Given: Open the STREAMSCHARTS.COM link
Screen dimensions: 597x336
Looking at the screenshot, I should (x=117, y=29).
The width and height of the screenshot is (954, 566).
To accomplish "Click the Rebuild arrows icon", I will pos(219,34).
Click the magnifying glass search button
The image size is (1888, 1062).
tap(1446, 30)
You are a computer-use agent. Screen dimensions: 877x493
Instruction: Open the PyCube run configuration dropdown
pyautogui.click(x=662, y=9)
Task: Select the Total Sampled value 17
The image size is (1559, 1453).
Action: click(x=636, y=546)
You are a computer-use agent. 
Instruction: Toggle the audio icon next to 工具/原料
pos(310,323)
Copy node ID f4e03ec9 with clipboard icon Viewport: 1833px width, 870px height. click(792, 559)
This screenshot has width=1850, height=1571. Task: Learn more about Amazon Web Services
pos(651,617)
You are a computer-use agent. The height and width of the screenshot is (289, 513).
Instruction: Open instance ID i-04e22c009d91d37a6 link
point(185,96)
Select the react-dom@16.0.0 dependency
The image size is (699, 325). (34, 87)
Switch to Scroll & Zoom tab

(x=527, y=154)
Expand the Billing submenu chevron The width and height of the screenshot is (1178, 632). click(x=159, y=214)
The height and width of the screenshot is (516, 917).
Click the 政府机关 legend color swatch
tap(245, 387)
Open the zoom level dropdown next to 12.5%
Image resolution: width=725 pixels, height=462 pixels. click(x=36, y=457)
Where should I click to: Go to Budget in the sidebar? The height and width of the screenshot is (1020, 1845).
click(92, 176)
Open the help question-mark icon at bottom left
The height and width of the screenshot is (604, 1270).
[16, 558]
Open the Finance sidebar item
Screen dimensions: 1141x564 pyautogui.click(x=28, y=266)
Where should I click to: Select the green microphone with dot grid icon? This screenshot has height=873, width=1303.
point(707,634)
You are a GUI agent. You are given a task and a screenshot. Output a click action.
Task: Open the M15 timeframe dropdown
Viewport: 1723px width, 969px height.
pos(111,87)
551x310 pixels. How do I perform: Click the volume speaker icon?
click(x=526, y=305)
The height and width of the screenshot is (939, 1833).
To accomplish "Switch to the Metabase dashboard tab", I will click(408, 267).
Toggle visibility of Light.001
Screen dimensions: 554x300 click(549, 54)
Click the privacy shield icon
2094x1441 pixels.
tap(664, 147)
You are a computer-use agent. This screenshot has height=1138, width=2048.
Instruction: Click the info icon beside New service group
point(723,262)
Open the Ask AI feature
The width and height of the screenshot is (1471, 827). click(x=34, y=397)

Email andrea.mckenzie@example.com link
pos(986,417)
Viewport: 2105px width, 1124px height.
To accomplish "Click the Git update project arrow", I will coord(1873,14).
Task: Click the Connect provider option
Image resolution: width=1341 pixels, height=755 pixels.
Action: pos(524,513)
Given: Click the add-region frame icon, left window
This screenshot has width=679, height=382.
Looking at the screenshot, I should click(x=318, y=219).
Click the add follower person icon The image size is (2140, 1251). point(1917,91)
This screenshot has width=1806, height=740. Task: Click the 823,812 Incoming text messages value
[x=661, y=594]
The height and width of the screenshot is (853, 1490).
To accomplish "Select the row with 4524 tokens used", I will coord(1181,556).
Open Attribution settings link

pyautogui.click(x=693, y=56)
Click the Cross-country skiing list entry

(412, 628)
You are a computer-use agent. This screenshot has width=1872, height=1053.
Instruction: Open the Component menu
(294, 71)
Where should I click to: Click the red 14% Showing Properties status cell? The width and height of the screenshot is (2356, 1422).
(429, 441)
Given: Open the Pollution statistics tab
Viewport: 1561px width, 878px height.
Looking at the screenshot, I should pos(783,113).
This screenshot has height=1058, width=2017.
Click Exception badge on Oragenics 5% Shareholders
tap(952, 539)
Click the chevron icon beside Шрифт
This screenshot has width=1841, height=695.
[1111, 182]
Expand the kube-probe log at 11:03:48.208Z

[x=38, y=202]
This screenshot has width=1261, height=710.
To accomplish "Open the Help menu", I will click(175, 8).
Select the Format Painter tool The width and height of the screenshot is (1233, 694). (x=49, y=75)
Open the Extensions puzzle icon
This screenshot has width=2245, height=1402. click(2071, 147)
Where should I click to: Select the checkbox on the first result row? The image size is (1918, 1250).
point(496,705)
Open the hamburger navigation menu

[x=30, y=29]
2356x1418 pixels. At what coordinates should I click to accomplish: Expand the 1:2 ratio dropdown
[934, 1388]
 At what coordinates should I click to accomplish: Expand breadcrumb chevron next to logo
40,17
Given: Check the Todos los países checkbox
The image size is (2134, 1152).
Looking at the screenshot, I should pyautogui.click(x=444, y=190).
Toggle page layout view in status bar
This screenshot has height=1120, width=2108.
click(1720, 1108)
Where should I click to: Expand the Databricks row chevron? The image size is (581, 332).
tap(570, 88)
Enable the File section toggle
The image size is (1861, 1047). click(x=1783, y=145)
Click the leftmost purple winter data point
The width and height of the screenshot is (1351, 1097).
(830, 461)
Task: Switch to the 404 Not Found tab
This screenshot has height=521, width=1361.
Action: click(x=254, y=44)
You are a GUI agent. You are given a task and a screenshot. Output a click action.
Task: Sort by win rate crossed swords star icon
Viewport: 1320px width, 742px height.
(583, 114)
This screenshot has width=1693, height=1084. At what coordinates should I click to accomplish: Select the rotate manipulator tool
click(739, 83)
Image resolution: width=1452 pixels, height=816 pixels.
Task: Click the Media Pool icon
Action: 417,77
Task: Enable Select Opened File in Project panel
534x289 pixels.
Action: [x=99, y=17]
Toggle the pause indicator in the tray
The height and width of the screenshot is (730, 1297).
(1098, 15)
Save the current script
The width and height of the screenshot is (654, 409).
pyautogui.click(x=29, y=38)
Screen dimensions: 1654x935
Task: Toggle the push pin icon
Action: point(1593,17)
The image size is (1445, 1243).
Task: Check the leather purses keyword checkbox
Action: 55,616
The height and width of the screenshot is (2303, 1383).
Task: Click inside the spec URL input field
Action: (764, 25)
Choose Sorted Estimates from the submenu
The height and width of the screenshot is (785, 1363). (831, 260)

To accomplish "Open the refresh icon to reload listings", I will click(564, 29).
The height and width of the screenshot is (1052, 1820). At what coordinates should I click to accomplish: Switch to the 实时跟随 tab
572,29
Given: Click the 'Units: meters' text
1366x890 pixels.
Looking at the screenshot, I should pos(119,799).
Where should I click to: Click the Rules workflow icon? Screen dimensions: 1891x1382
====
▸ Exercise brief
Exactly as written, transcribe each line of the data.

▸ The completed task
Given: Open the STREAMSCHARTS.COM link
Screen dimensions: 597x336
Looking at the screenshot, I should (x=117, y=29).
The width and height of the screenshot is (954, 566).
To accomplish "Click the Rebuild arrows icon", I will pos(219,34).
Click the magnifying glass search button
The image size is (1888, 1062).
tap(1446, 30)
You are a computer-use agent. Screen dimensions: 877x493
Instruction: Open the PyCube run configuration dropdown
pyautogui.click(x=662, y=9)
Task: Select the Total Sampled value 17
The image size is (1559, 1453).
Action: click(x=636, y=546)
You are a computer-use agent. 
Instruction: Toggle the audio icon next to 工具/原料
pos(310,323)
Copy node ID f4e03ec9 with clipboard icon Viewport: 1833px width, 870px height. click(792, 559)
This screenshot has width=1850, height=1571. Task: Learn more about Amazon Web Services
pos(651,617)
You are a computer-use agent. The height and width of the screenshot is (289, 513).
Instruction: Open instance ID i-04e22c009d91d37a6 link
point(185,96)
Select the react-dom@16.0.0 dependency
The image size is (699, 325). (34, 87)
Switch to Scroll & Zoom tab

(x=527, y=154)
Expand the Billing submenu chevron The width and height of the screenshot is (1178, 632). click(x=159, y=214)
The height and width of the screenshot is (516, 917).
Click the 政府机关 legend color swatch
tap(245, 387)
Open the zoom level dropdown next to 12.5%
Image resolution: width=725 pixels, height=462 pixels. click(x=36, y=457)
Where should I click to: Go to Budget in the sidebar? The height and width of the screenshot is (1020, 1845).
click(92, 176)
Open the help question-mark icon at bottom left
The height and width of the screenshot is (604, 1270).
[16, 558]
Open the Finance sidebar item
Screen dimensions: 1141x564 pyautogui.click(x=28, y=266)
Where should I click to: Select the green microphone with dot grid icon? This screenshot has height=873, width=1303.
point(707,634)
You are a GUI agent. You are given a task and a screenshot. Output a click action.
Task: Open the M15 timeframe dropdown
Viewport: 1723px width, 969px height.
pos(111,87)
551x310 pixels. How do I perform: Click the volume speaker icon?
click(x=526, y=305)
The height and width of the screenshot is (939, 1833).
To accomplish "Switch to the Metabase dashboard tab", I will click(408, 267).
Toggle visibility of Light.001
Screen dimensions: 554x300 click(549, 54)
Click the privacy shield icon
2094x1441 pixels.
tap(664, 147)
You are a computer-use agent. This screenshot has height=1138, width=2048.
Instruction: Click the info icon beside New service group
point(723,262)
Open the Ask AI feature
The width and height of the screenshot is (1471, 827). click(x=34, y=397)

Email andrea.mckenzie@example.com link
pos(986,417)
Viewport: 2105px width, 1124px height.
To accomplish "Click the Git update project arrow", I will coord(1873,14).
Task: Click the Connect provider option
Image resolution: width=1341 pixels, height=755 pixels.
Action: pos(524,513)
Given: Click the add-region frame icon, left window
This screenshot has width=679, height=382.
Looking at the screenshot, I should click(x=318, y=219).
Click the add follower person icon The image size is (2140, 1251). point(1917,91)
This screenshot has width=1806, height=740. Task: Click the 823,812 Incoming text messages value
[x=661, y=594]
The height and width of the screenshot is (853, 1490).
To accomplish "Select the row with 4524 tokens used", I will coord(1181,556).
Open Attribution settings link

pyautogui.click(x=693, y=56)
Click the Cross-country skiing list entry

(412, 628)
You are a computer-use agent. This screenshot has width=1872, height=1053.
Instruction: Open the Component menu
(294, 71)
Where should I click to: Click the red 14% Showing Properties status cell? The width and height of the screenshot is (2356, 1422).
(429, 441)
Given: Open the Pollution statistics tab
Viewport: 1561px width, 878px height.
Looking at the screenshot, I should pos(783,113).
This screenshot has height=1058, width=2017.
Click Exception badge on Oragenics 5% Shareholders
tap(952, 539)
Click the chevron icon beside Шрифт
This screenshot has width=1841, height=695.
[1111, 182]
Expand the kube-probe log at 11:03:48.208Z

[x=38, y=202]
This screenshot has width=1261, height=710.
To accomplish "Open the Help menu", I will click(175, 8).
Select the Format Painter tool The width and height of the screenshot is (1233, 694). (x=49, y=75)
Open the Extensions puzzle icon
This screenshot has width=2245, height=1402. click(2071, 147)
Where should I click to: Select the checkbox on the first result row? The image size is (1918, 1250).
point(496,705)
Open the hamburger navigation menu

[x=30, y=29]
2356x1418 pixels. At what coordinates should I click to accomplish: Expand the 1:2 ratio dropdown
[934, 1388]
 At what coordinates should I click to accomplish: Expand breadcrumb chevron next to logo
40,17
Given: Check the Todos los países checkbox
The image size is (2134, 1152).
Looking at the screenshot, I should pyautogui.click(x=444, y=190).
Toggle page layout view in status bar
This screenshot has height=1120, width=2108.
click(1720, 1108)
Where should I click to: Expand the Databricks row chevron? The image size is (581, 332).
tap(570, 88)
Enable the File section toggle
The image size is (1861, 1047). click(x=1783, y=145)
Click the leftmost purple winter data point
The width and height of the screenshot is (1351, 1097).
(830, 461)
Task: Switch to the 404 Not Found tab
This screenshot has height=521, width=1361.
Action: click(x=254, y=44)
You are a GUI agent. You are given a task and a screenshot. Output a click action.
Task: Sort by win rate crossed swords star icon
Viewport: 1320px width, 742px height.
(583, 114)
This screenshot has width=1693, height=1084. At what coordinates should I click to accomplish: Select the rotate manipulator tool
click(739, 83)
Image resolution: width=1452 pixels, height=816 pixels.
Task: Click the Media Pool icon
Action: 417,77
Task: Enable Select Opened File in Project panel
534x289 pixels.
Action: [x=99, y=17]
Toggle the pause indicator in the tray
The height and width of the screenshot is (730, 1297).
(1098, 15)
Save the current script
The width and height of the screenshot is (654, 409).
pyautogui.click(x=29, y=38)
Screen dimensions: 1654x935
Task: Toggle the push pin icon
Action: point(1593,17)
The image size is (1445, 1243).
Task: Check the leather purses keyword checkbox
Action: 55,616
The height and width of the screenshot is (2303, 1383).
Task: Click inside the spec URL input field
Action: (764, 25)
Choose Sorted Estimates from the submenu
The height and width of the screenshot is (785, 1363). (831, 260)

To accomplish "Open the refresh icon to reload listings", I will click(564, 29).
The height and width of the screenshot is (1052, 1820). At what coordinates should I click to accomplish: Switch to the 实时跟随 tab
572,29
Given: Click the 'Units: meters' text
1366x890 pixels.
Looking at the screenshot, I should pos(119,799).
Where should I click to: Click the Rules workflow icon? Screen dimensions: 1891x1382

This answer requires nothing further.